Ensuite, les événements qu'a connus la France au mois de janvier dernier sont tragiques et le renforcement du dispositif de protection était nécessaire. Pour autant, il me semble important que cette menace n'éclipse pas les autres menaces et les autres enjeux, qui n'ont pas disparu en janvier 2015. Parmi elles la menace terroriste en mer ou venant de la mer.

Je voudrais enfin redire toute ma fierté vis-à-vis des marins qui servent sous mes ordres. Ils font preuve d'une disponibilité sans faille et conduisent leurs missions avec professionnalisme et détermination. Les contraintes qu'ils vivent aujourd'hui sont importantes et se ressentent sur leur moral. Cela pourrait avoir des conséquences en matière de fidélisation. Cela reste pour moi une préoccupation forte, dans la mesure où, en l'absence de marges, toute répercussion en termes de ressources humaines aurait un impact immédiat pour la marine.

M. Jean-Pierre Raffarin , président. - Merci beaucoup. Je vous propose de commencer par les questions des deux rapporteurs du rapport d'information sur la maritimisation, qui a fait date, Messieurs Trillard et Lorgeoux.

M. André Trillard . - Pourriez-vous nous faire un point sur le déménagement à Balard qui pourrait, si on n'y prend garde, manquer à son objectif de mise en cohérence des moyens ?

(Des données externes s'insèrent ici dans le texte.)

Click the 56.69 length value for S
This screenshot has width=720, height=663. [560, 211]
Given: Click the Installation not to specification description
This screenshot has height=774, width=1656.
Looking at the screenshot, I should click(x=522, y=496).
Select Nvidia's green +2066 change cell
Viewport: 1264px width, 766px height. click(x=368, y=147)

L'extension maritime de la crise yéménite vous paraît-elle une simple extension territoriale de ce qu'il se passe avec la Somalie ? Ou est-ce un risque de nature différente ?

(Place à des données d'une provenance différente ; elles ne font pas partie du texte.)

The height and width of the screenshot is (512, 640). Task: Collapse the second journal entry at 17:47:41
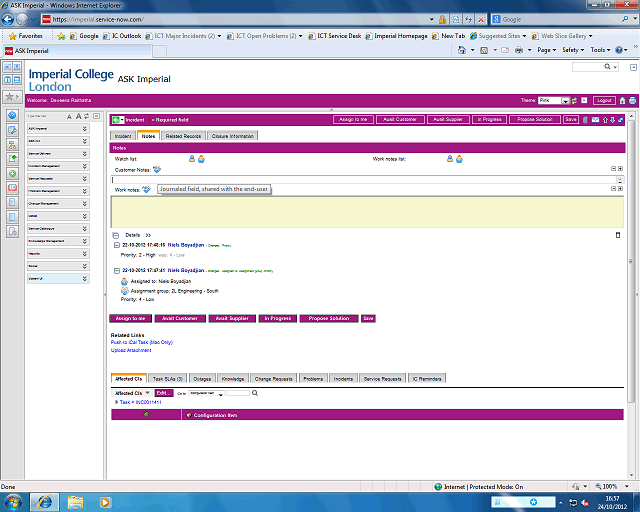116,270
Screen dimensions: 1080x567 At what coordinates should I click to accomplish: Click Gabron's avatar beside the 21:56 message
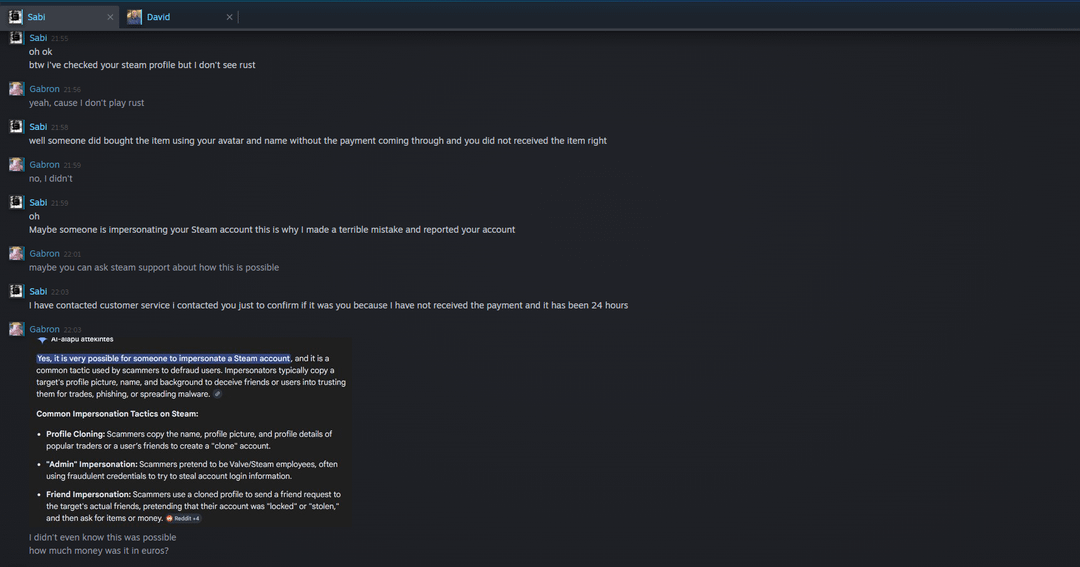pyautogui.click(x=16, y=89)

Reste-t-il des scories du système Louvois ? Possédez-vous les moyens de contrôler tout cela ?

Je souhaiterais enfin souligner votre implication pour la structuration de la coopération internationale dans le Golfe de Guinée, avec les Marines africaines, coopération que je trouve indispensable et très utile.

M. Jeanny Lorgeoux . - Où en sommes-nous dans le dialogue avec la Marine britannique ? Quelle est en la teneur ?

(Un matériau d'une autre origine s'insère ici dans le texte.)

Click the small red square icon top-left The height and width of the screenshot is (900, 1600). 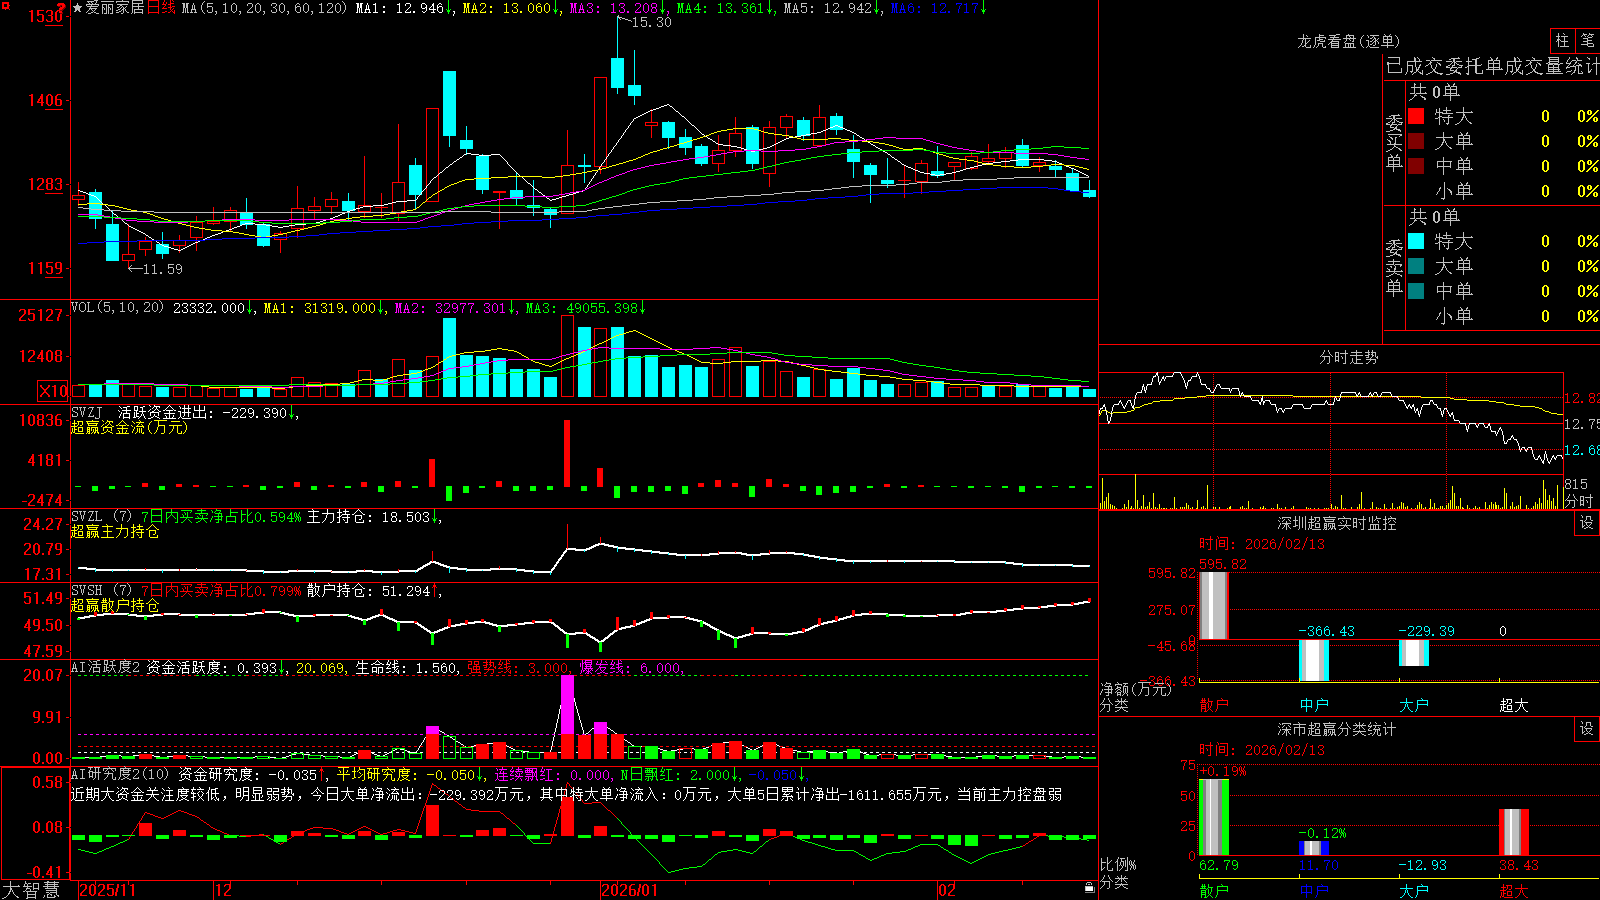point(6,6)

M. Jacques Gautier . - Je souhaiterais saluer l'engagement de vos marins ; et notamment la disponibilité des Rafale sur le porte-avion Charles de Gaulle dans le golfe arabo-persique, à hauteur de 80% - c'est mieux que s'ils étaient à terre - ainsi que souligner l'engagement des marins embarqués sur les « vieilles frégates ». Comment parvenez-vous à intégrer l'impact de la livraison de la FREMM à l'Egypte dans la trajectoire de déflation des effectifs que l'on vous demande ? Comment parvenez-vous à gérer cela alors que le maintien de frégates anciennes mobilisera des centaines de personnels de plus que ceux prévus ?

Lors du Salon du Bourget, Airbus nous a présenté le drone à voilure tournante, le Tanan, dont les capacités correspondraient parfaitement aux besoins de la Marine. Une expérimentation devrait d'ailleurs vous être proposée.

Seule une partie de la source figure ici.